━━━━━ Entries supplied

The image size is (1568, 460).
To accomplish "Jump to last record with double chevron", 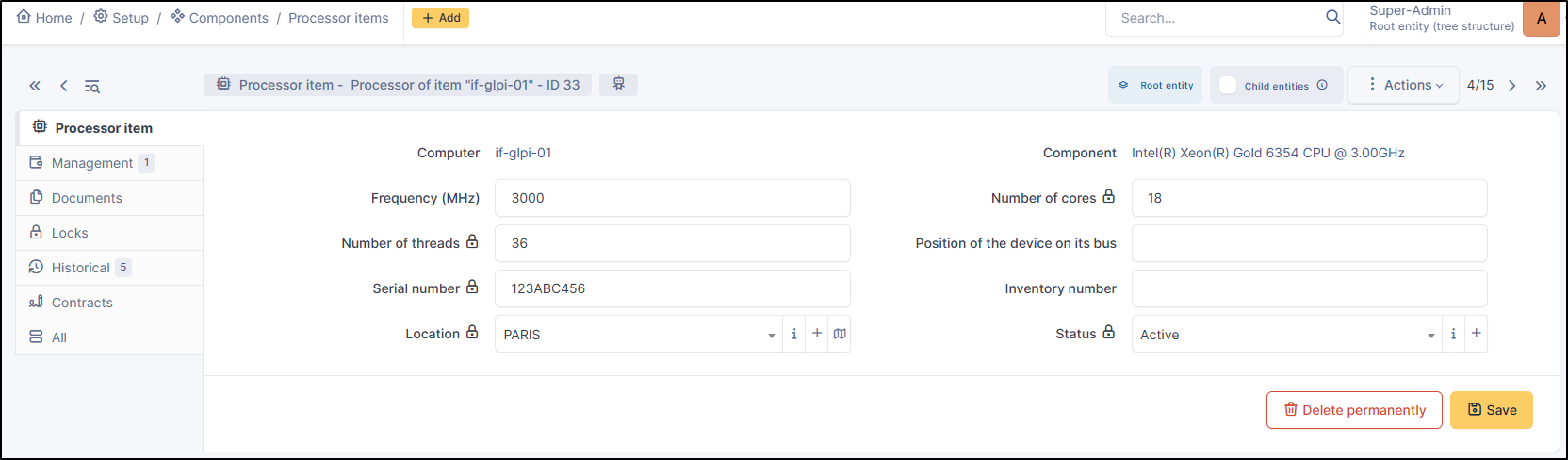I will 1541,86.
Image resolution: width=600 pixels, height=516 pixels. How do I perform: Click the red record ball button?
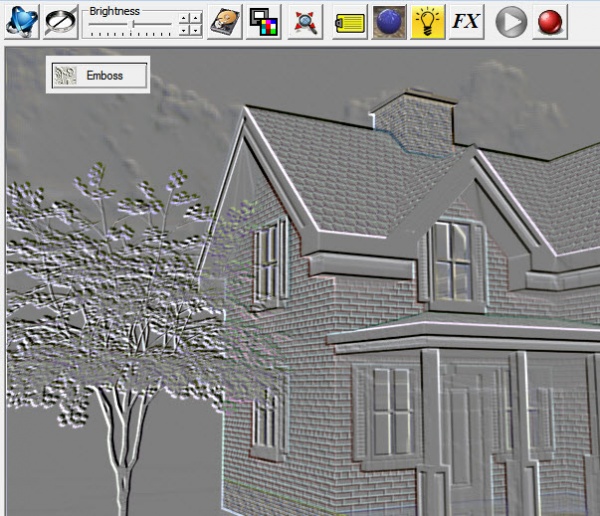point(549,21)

━━━━━━━━━━
━━━━━ Entries supplied

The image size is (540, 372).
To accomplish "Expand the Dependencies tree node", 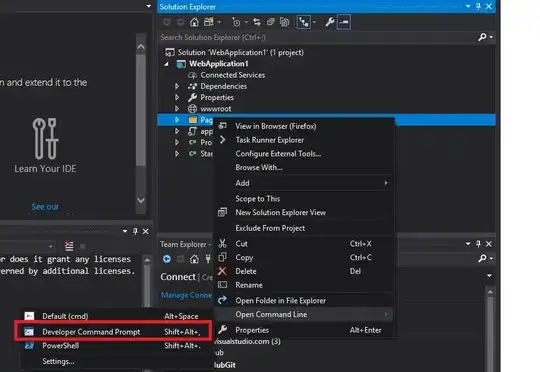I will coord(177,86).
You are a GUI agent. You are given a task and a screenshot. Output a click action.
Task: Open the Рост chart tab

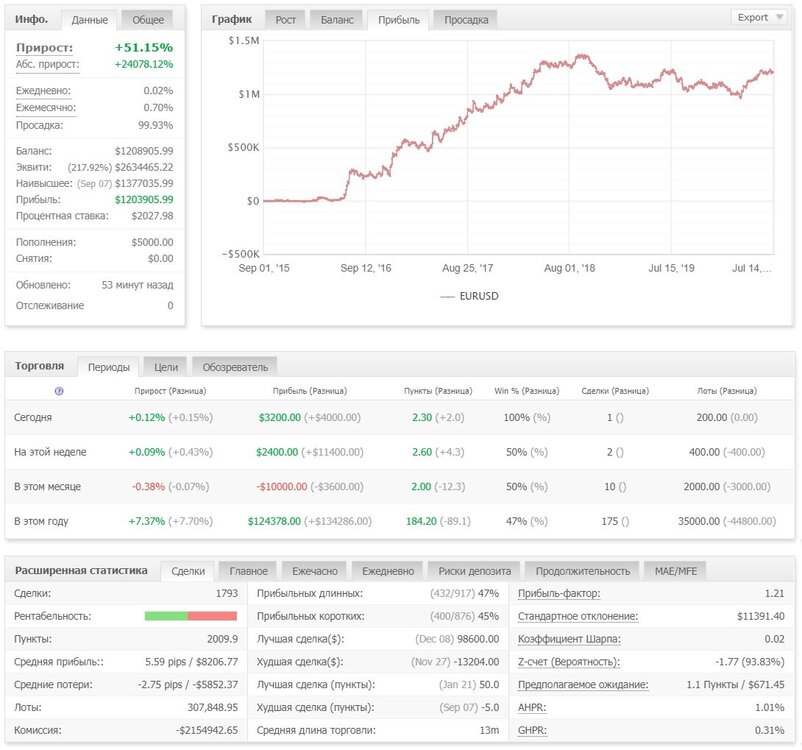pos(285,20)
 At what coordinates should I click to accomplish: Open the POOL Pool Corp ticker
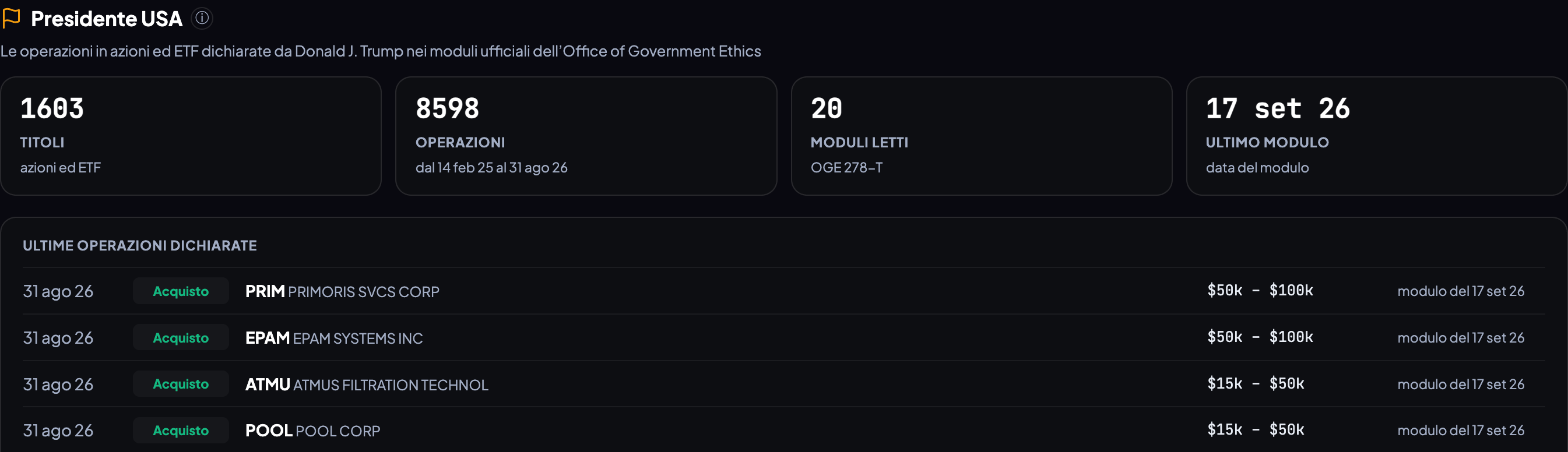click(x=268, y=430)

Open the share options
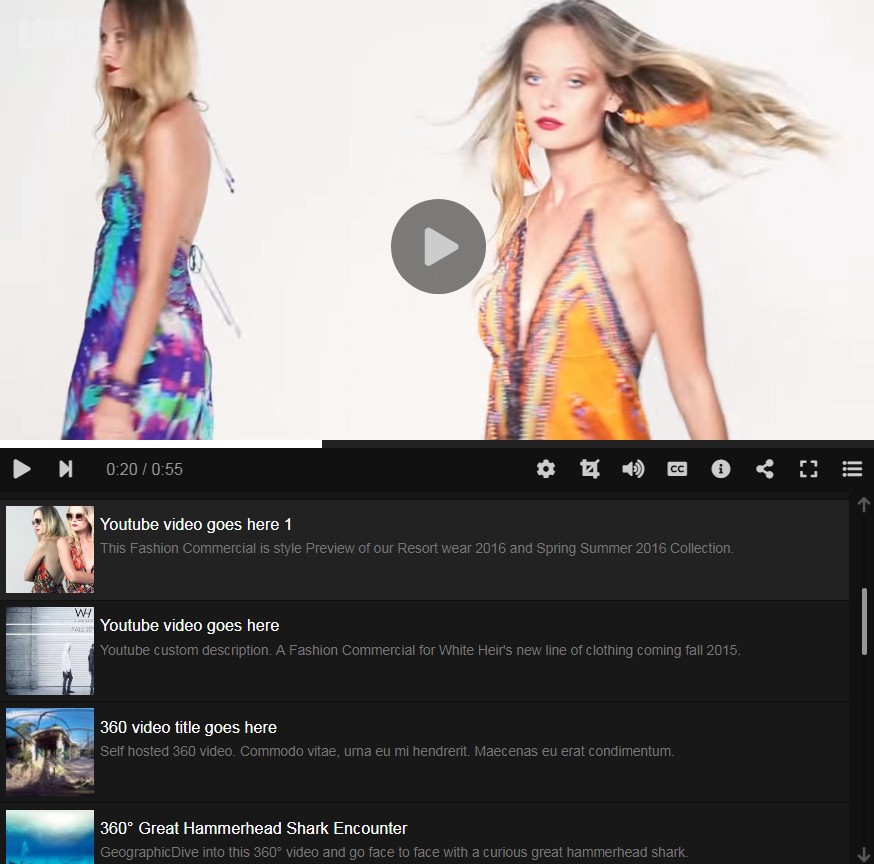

━━━━━━━━━━

**Exercise instructions**:
From the line with "Task: Open the Рост chart tab" up to and including the line with "Open the share options" above, retype every line exactly and nothing more; leave out the pictures.

**Solved problem**:
Task: Open the Рост chart tab

pos(285,20)
 At what coordinates should I click to accomplish: Open the POOL Pool Corp ticker
click(x=268, y=430)

Open the share options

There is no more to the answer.